My feeling is that we need a decentralized system where power is created in much smaller "nodes" and distributed from those points. Nodes could be created in house basements or in larger buildings and be connected to more evenly distribute power over shorter distances reducing the waste that happens when power has to be transmitted over miles and miles of cable to a destination. Additional efficiencies could be found as nodes throttle based on time of day and demand for their area. Grid failures would be reduced because nodes could throttle based on the failure of other nodes. We need more expensive but higher efficiency (and somewhat safer (no oil fires)) superconductor main lines. We need more incentive and more instructions on how we can save power and reduce use and what power saving products are good and can in turn save us money. We need much more diverse power sources Wind/Sun/Hydro/GeoThermal/FuelCell/Gas/Cleaner-Sa
I want giant catapillar like machines like TBM's that crawl through landfills chewing up trash and spitting out useful products. Sorting all the garbage into recycled materials and fermenting the rest as fuel to continue on in it's job or produce energy for nearby cities.
I want to see someone come up with a plan that doesn't attempt to single out ONE group of people as THE PROBLEM.
"Do not be swept up in the momentum of mediocrity." - anon
This is one area that electric cars may be able to provide a valuable service in what's known as vehicle to grid. A small company in california has been doing a lot of research on the topic and it looks promising. Theoretically, if you get enough electric cars that are plugged into the grid whenever they're not in use, they can provide near-realtime load balancing by remote dispatching from the power company. Say the power surge that took out the grid happened, but this time with a few hundred thousand electric cars plugged into it. The company could send a broadcast to the cars to absorb the extra load within a few seconds, and stop the cascading failure. Conversely, if there's a sudden demand spike, the cars could be ordered to temporarily supply it until the spike subsided. Obviously there's many technical hurdles but the general idea is very cool.

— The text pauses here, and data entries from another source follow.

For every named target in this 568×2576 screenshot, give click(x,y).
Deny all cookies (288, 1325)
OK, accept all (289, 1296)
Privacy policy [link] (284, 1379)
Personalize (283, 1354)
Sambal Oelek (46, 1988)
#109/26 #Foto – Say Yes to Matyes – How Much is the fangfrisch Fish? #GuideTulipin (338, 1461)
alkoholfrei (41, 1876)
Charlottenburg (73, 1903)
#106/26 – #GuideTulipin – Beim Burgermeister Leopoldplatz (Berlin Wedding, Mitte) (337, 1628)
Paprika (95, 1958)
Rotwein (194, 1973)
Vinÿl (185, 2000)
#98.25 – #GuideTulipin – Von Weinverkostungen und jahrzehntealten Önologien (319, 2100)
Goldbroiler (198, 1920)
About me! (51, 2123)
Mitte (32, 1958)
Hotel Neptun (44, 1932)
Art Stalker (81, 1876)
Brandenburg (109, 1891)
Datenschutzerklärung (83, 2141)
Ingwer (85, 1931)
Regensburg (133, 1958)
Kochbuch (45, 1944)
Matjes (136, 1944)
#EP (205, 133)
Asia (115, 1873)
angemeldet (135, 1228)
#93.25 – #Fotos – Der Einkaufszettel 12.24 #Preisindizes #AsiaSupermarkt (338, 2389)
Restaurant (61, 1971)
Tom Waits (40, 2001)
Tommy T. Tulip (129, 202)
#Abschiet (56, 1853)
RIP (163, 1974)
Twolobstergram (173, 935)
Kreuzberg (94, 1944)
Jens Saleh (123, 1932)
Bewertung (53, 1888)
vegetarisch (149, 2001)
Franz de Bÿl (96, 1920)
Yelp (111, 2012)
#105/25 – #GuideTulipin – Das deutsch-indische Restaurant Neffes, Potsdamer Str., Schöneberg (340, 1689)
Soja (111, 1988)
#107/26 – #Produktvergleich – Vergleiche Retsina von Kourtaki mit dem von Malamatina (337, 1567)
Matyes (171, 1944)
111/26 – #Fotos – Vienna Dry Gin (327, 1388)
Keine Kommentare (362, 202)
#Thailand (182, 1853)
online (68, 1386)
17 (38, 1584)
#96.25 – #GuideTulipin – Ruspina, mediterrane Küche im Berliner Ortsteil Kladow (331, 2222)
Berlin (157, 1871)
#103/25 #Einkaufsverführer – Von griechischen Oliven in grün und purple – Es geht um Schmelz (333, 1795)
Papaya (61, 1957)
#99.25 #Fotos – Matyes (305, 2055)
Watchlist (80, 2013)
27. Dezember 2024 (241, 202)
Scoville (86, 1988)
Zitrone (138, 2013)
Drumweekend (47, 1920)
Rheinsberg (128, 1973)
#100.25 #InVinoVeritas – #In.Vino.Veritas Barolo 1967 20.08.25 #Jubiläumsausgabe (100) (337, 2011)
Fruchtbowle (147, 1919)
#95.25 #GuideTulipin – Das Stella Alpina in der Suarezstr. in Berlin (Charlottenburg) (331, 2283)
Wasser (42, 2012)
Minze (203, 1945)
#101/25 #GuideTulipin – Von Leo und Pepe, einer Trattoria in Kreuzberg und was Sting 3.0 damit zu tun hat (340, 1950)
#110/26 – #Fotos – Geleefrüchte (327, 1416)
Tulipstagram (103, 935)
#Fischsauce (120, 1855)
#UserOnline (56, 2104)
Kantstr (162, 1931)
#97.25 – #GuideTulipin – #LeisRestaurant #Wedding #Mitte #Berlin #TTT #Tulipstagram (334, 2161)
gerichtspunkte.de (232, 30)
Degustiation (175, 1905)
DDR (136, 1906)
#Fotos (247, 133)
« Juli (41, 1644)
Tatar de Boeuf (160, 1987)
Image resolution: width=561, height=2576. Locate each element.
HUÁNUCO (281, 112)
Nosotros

It's safer and simpler to pump water uphill into reservoirs to be extracted hydroelectrically later. That's what they do currently. earth-fill gravity dams are much cheaper and more reliable than massive electrolysis plants.
If a job's not worth doing, it's not worth doing right.
In the UK we have at least one pump storage station for evening out loads - but not for months at time. Its basically two large lakes one above the other, excess power pumps water up, then when there is a surge in demand it goes back down through a generator.